Schedule (tentative and subject to change)

Lecture Topic
Part 1: Lattices in Cryptography
Lecture 1 (Mon Sep 9)
Lecturer: Vinod
Topics covered:
  • The Learning with Errors (LWE) and Short Integer Solutions (SIS) problems
  • Basic Cryptographic Applications: Private-key and Public-key Cryptography, Collision-Resistant Hashing.
References:
Lecture 2 (Mon Sep 16)
Lecturer: Vinod
Topics covered:
  • Introduction to Lattices.
  • Minkowski's Theorems.
  • LWE, SIS and Lattice Problems.
  • LLL Algorithm for approximate shortest vectors.
References:
Lecture 3 (Mon Sep 23)
Lecturer: Vinod
Topics covered:
  • Smoothing Lemma.
  • Ajtai's Worst-case to Average-case Reduction for SIS.
  • Regev's Worst-case to Average-case Reduction for LWE.
References:
Lecture 4 (Mon Sep 30)
Lecturer: Vinod
Topics covered:
  • Fully Homomorphic Encryption.
  • Lattice Trapdoors.
  • Gaussian Sampling.
References:
Lecture 5 (Mon Oct 7)
Lecturer: Vinod
Topics covered:
  • Digital Signatures and Identity-Based Encryption.
References:
Part 2: Program Obfuscation
Lecture 6 (Mon Oct 21)
Lecturer: Rahul
Topics covered:
  • Program Obfuscation: Definitions, Impossibility Results.
  • Indistinguishability Obfuscation and Applications Part 1
References:
Lecture 7 (Mon Oct 28)
Lecturer: Vinod
Topics covered:
  • Applications of Indistinguishability Obfuscation Part 2: The Puncturing Paradigm
References:
Lecture 8 (Mon Nov 4)
Lecturer: Vinod
Topics covered:
  • The Many Shades of Functional Encryption.

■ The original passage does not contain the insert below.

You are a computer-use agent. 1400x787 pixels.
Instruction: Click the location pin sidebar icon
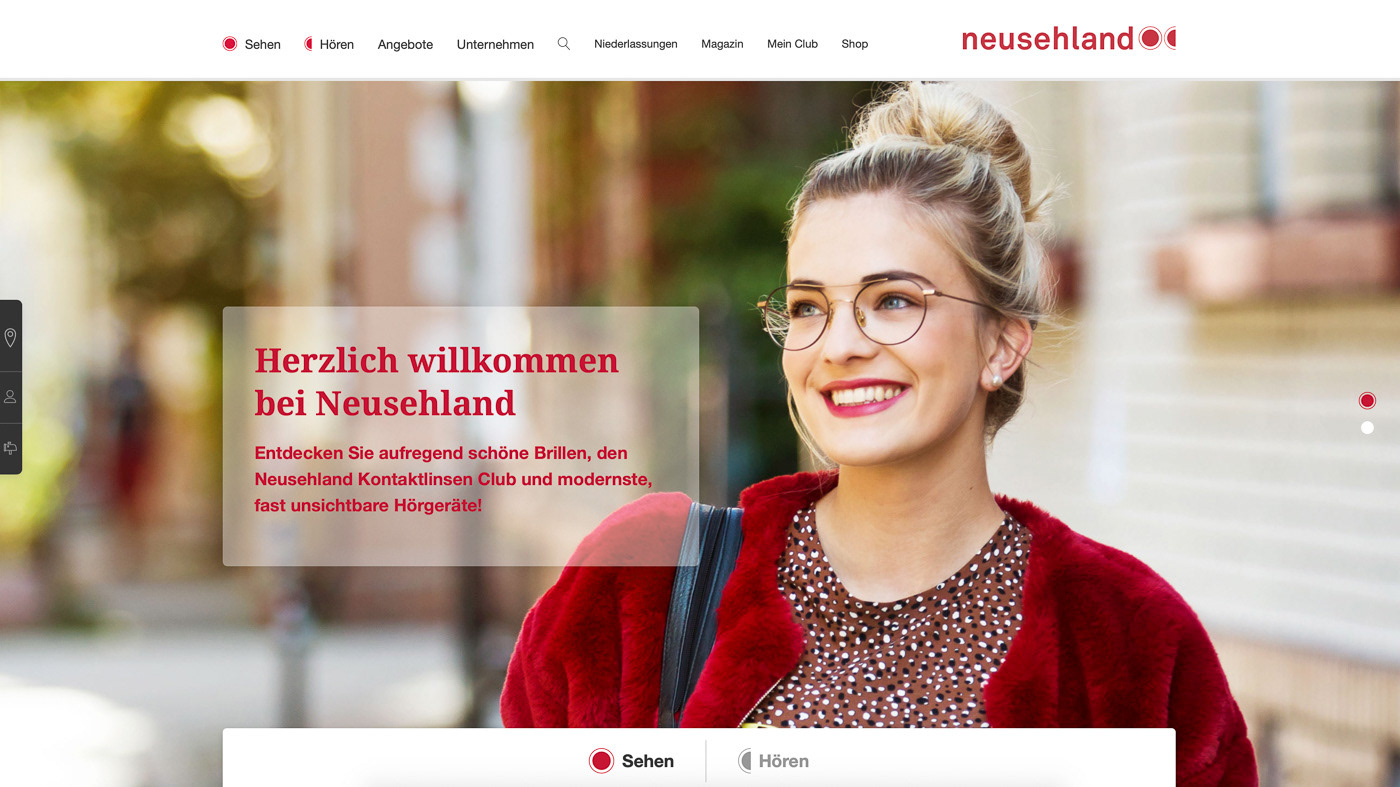tap(10, 337)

  • Attribute-based Encryption from LWE: the BGG+ Construction
  • Predicate Encryption: Weak and Strong
  • Weak Predicate Encrytion from LWE: the AFV and GVW Constructions
  • Strong Predicate Encryption = Functional Encryption
  • The Notion of XIO; Functional Encryption Implies XIO.
References:
Lecture 9 (Mon Nov 18)
Lecturer: Vinod
Topics covered:
  • Bootstrapping IO: The AJ/BV Compiler
References:
Lecture 10 (Mon Nov 25)
Lecturer: Vinod
Topics covered:
  • Jain-Lin-Sahai Construction of IO.
Lecture 11 (Mon Dec 2)
Lecturer: Vinod
Topics covered:
  • Towards Constructing IO: Bilinear maps and Quadratic Functional Encryption.
Lecture 12 (Mon Dec 9)
Lecturer: Rahul
Topics covered:
  • Indistinguishability Obfuscation and Complexity Theory.